Speights: Yeah, all right. Moderna is one of five vaccines that already have supply deals in place with the U.S. Of course, Pfizer and BioNTech are another. Johnson & Johnson, who’s run into some problems. AstraZeneca has a deal, although their vaccine has not been authorized yet in the U.S. Novavax also has our supply deal with U.S.; Novavax’s vaccine hasn’t been authorized yet as well.
But there’s another company, a small company, Ocugen, that I want us to talk about briefly. Ocugen, the ticker there is OCGN. Ocugen is also hoping to win emergency use authorization for its vaccine. Actually, it’s not really the company’s vaccine, but there’s a vaccine called Covaxin that Ocugen is partnering with India-based company Bharat Biotech.
Brian, do you think that Ocugen has a real shot at becoming a winner in the U.S. COVID-19 vaccine market with so many established players already ahead of it?
Orelli: Obviously, the U.S. does not need any more vaccines this year. Whether it’ll need vaccines in 2022, 2023, probably depends a lot on the variants and whether the current vaccines protect against the variants, whether Covaxin protects against the variants, which I don’t think we know yet.
The data for Covaxin so far is pretty good at 78% efficacy and 100% protection against severe disease, so those are maybe a little bit lower than the mRNA ones, but in line with Johnson & Johnson. The clinical trials were run outside the U.S., so based on Novavax’s history, which it doesn’t seem like it’s going to get authorization based on the UK data, it’s going have to wait till its U.S. data comes out.
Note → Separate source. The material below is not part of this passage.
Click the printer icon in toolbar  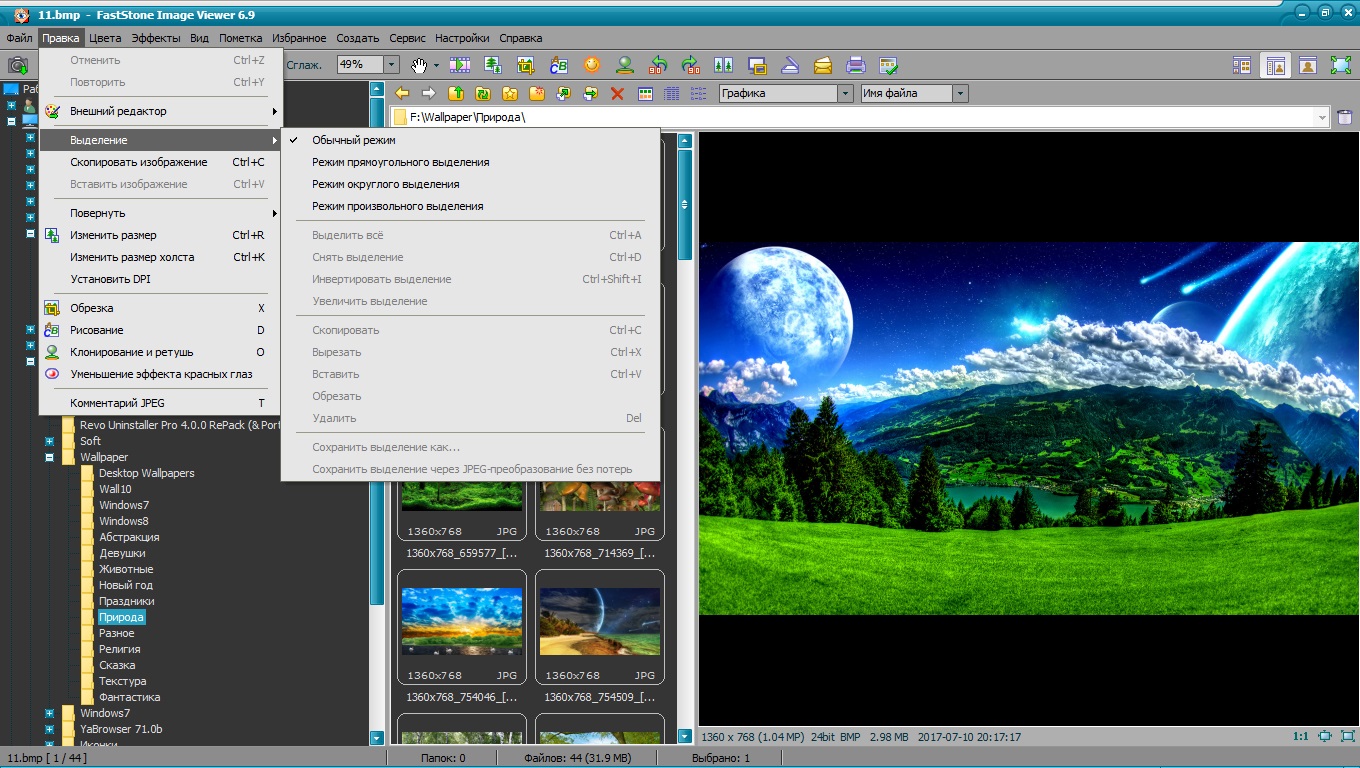coord(856,65)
My guess is that Ocugen is probably not going to be able to get authorization based on the clinical trial that was run outside the U.S. I mean, I guess we’ll have to just wait and see how the negotiations with regulators goes, but that’s my best guess.
I also think that there’s probably more opportunity for Covaxin outside the U.S. than inside the U.S. I think Ocugen might only have U.S. rights, so it’s hard to tell.
But Novavax’s market cap is 10 times higher than Ocugen. Some of that has to do with the pipeline that Novavax has more advanced pipeline than Ocugen, shows what investors are thinking about the prospects of Ocugen.
Speights: Yeah. I think Covaxin, the vaccine itself, does have a lot of potential. It’s already authorized in India. You could see the prospects for Covaxin winning authorizations and ultimately approvals in other countries throughout the world. I think it could win authorization and approval in the U.S. as well.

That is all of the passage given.